#### WHAT IS REQUIRED
Pull out every line that contains the word "screenshot", matching its case exactly.

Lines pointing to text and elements
--

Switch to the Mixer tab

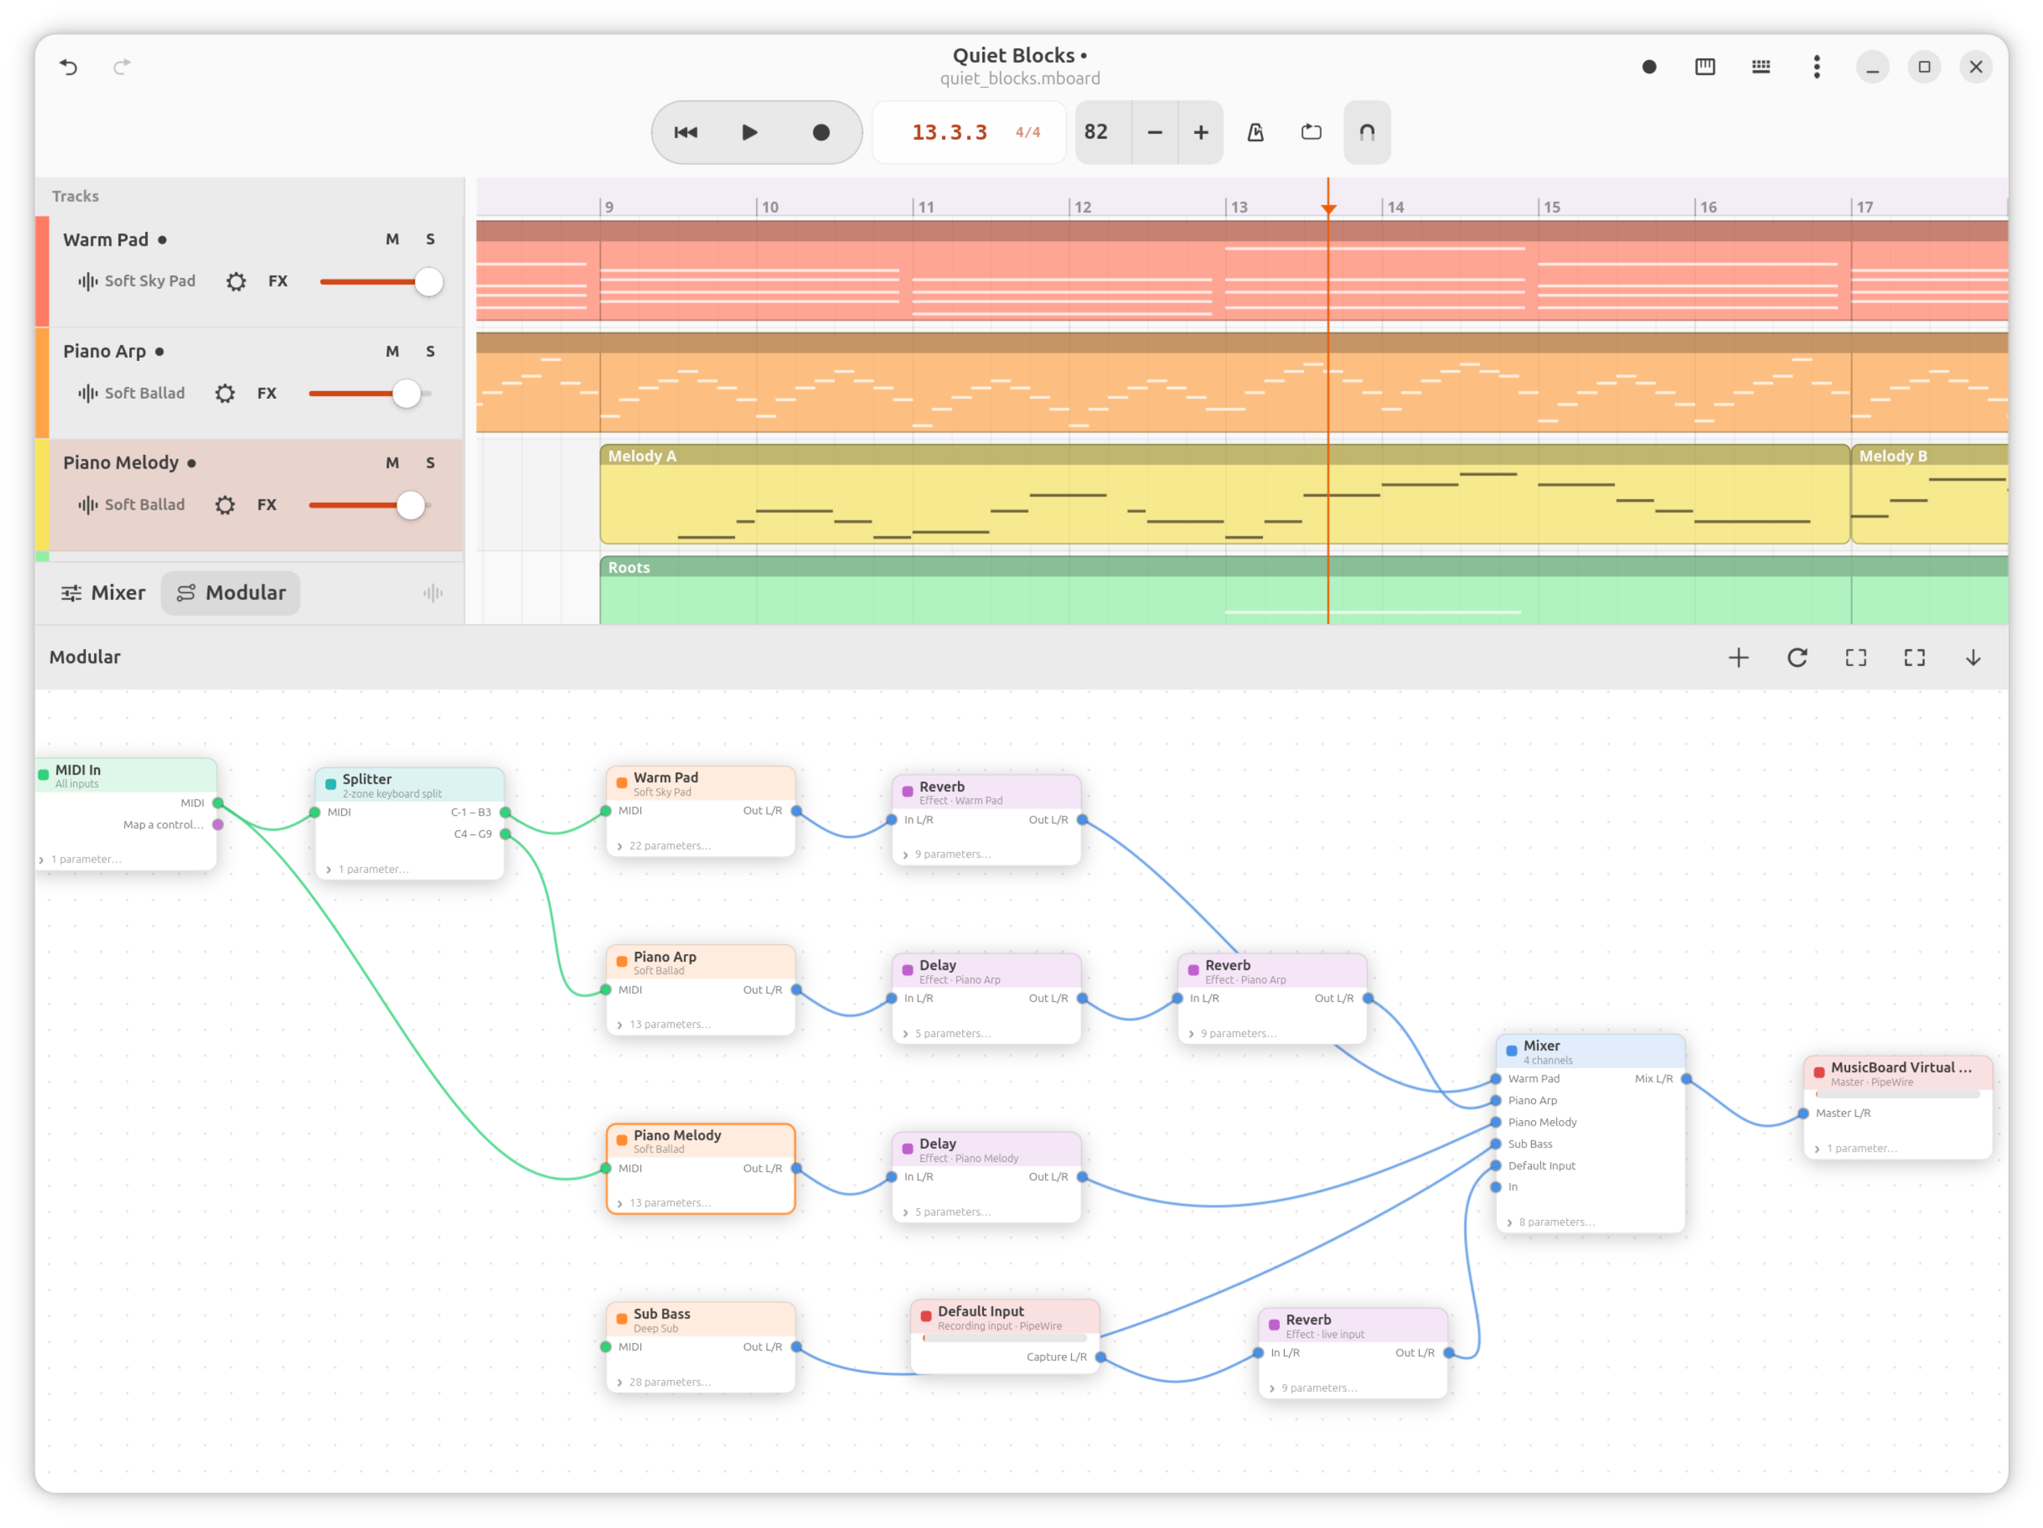103,593
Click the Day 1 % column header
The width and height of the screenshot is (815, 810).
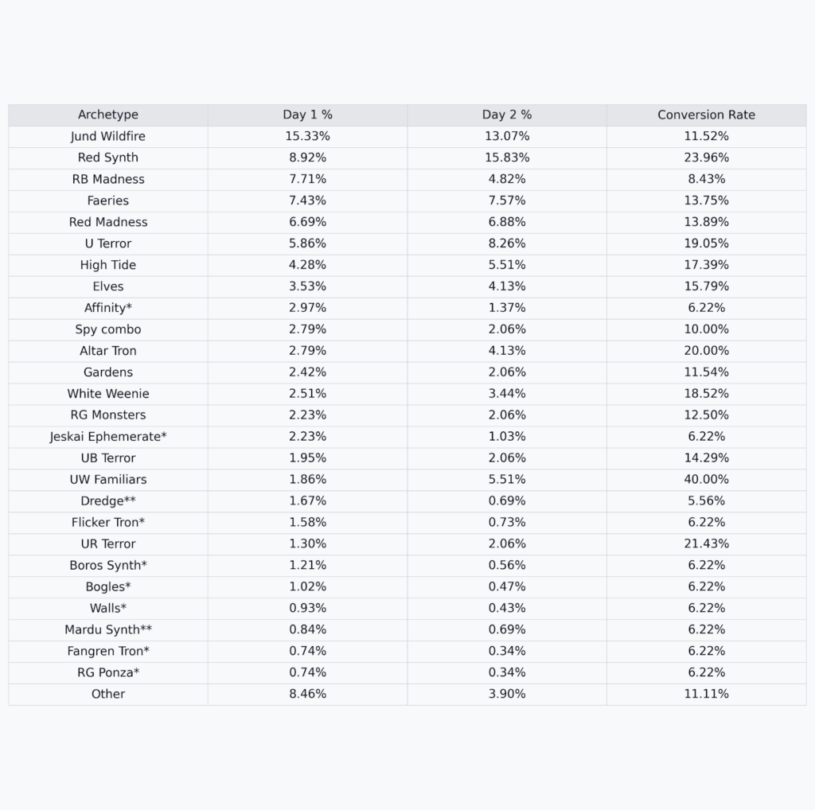click(x=307, y=115)
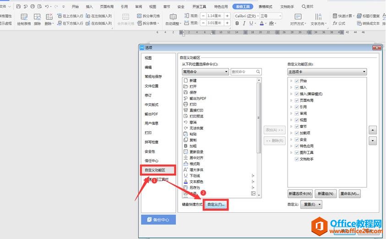Click the move-up arrow button
The image size is (386, 239).
373,130
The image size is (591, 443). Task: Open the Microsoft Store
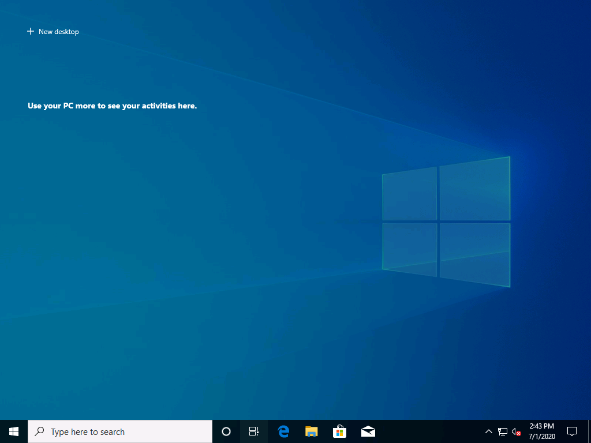pos(339,431)
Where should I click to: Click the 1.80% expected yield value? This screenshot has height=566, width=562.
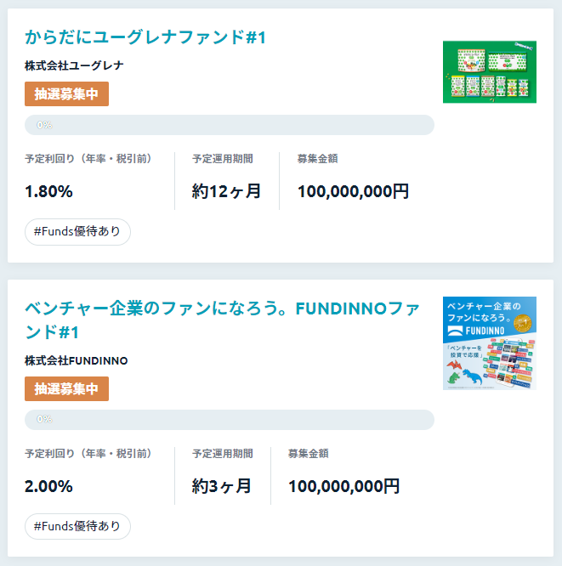coord(48,191)
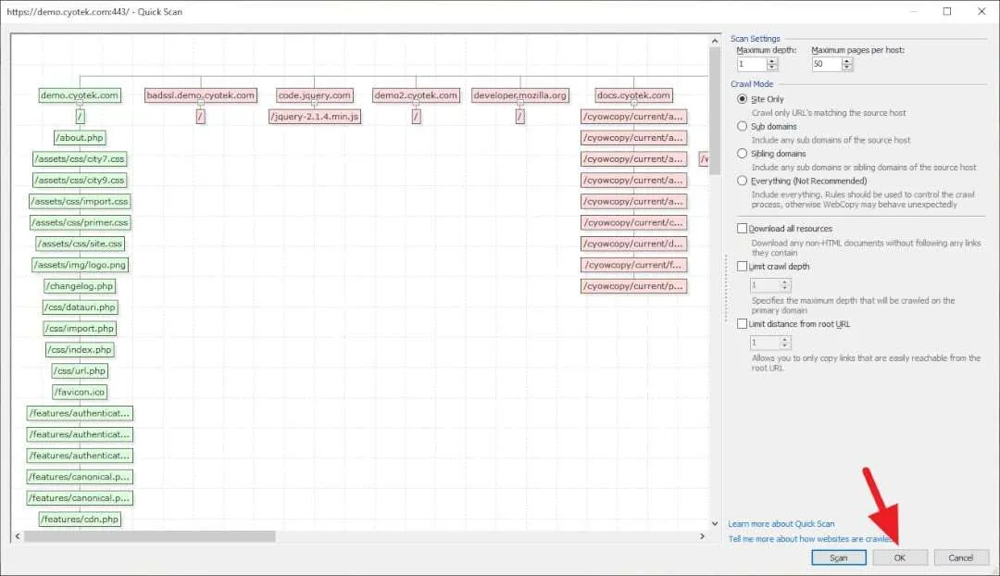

--

#### WRITTEN SOLUTION
The width and height of the screenshot is (815, 810).
Where should I click to: Click the 1.80% expected yield value? This screenshot has height=566, width=562.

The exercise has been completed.